> **PROVIDED DATA**
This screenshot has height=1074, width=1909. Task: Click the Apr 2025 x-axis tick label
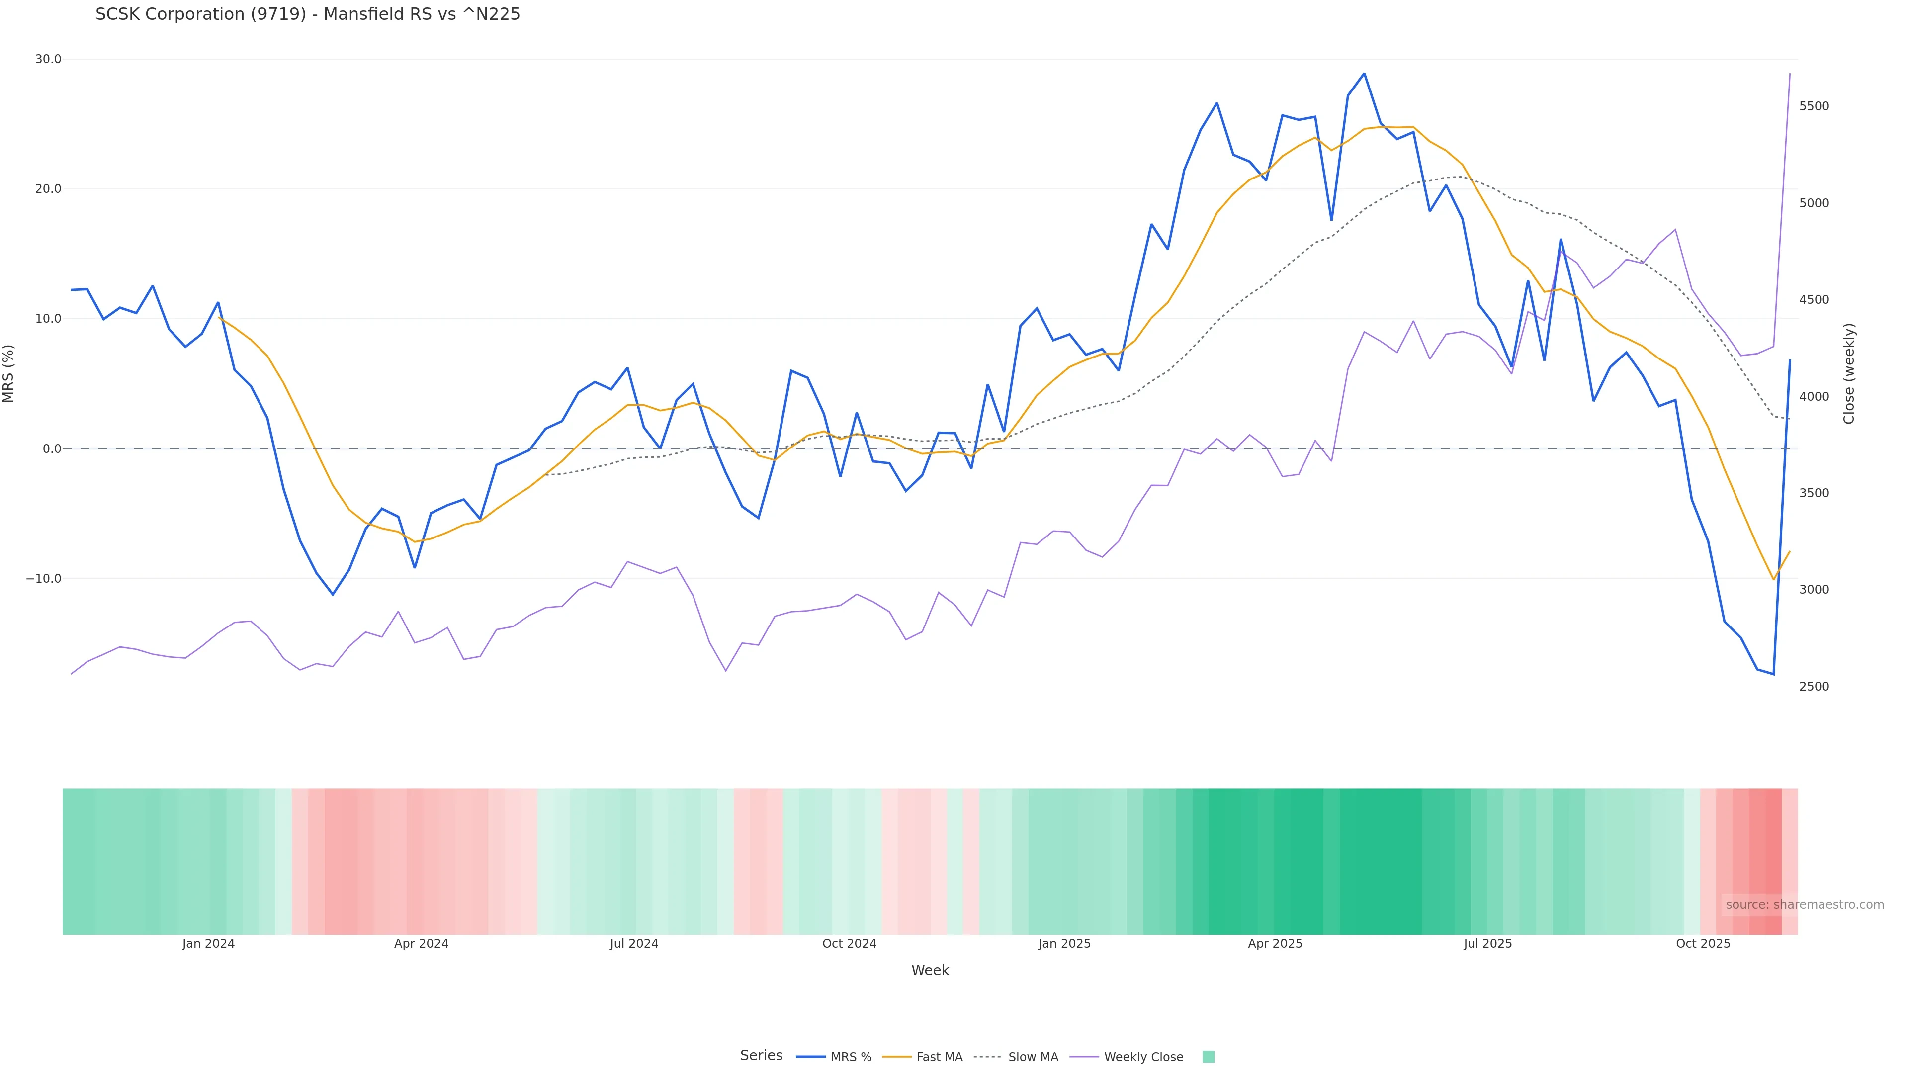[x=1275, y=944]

==

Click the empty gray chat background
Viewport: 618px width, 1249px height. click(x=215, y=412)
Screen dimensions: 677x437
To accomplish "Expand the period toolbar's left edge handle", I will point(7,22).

---

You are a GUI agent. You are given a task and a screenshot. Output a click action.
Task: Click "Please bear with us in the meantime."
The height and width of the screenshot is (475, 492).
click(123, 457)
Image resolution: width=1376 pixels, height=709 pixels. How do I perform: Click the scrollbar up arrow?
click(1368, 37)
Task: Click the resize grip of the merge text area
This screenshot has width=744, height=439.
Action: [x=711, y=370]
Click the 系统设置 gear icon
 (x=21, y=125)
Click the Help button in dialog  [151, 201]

> **WHAT TO WORK ON**
Would you copy, unchanged, the stretch of the records above that begins at the line containing "You are a GUI" and ends at the line containing "Click the Help", and only that?

> **ANSWER TO THE EXERCISE**
You are a GUI agent. You are given a task and a screenshot. Output a click action.
Task: Click "Please bear with us in the meantime."
The height and width of the screenshot is (475, 492).
click(123, 457)
Image resolution: width=1376 pixels, height=709 pixels. How do I perform: Click the scrollbar up arrow?
click(1368, 37)
Task: Click the resize grip of the merge text area
This screenshot has width=744, height=439.
Action: [x=711, y=370]
Click the 系统设置 gear icon
 (x=21, y=125)
Click the Help button in dialog  [151, 201]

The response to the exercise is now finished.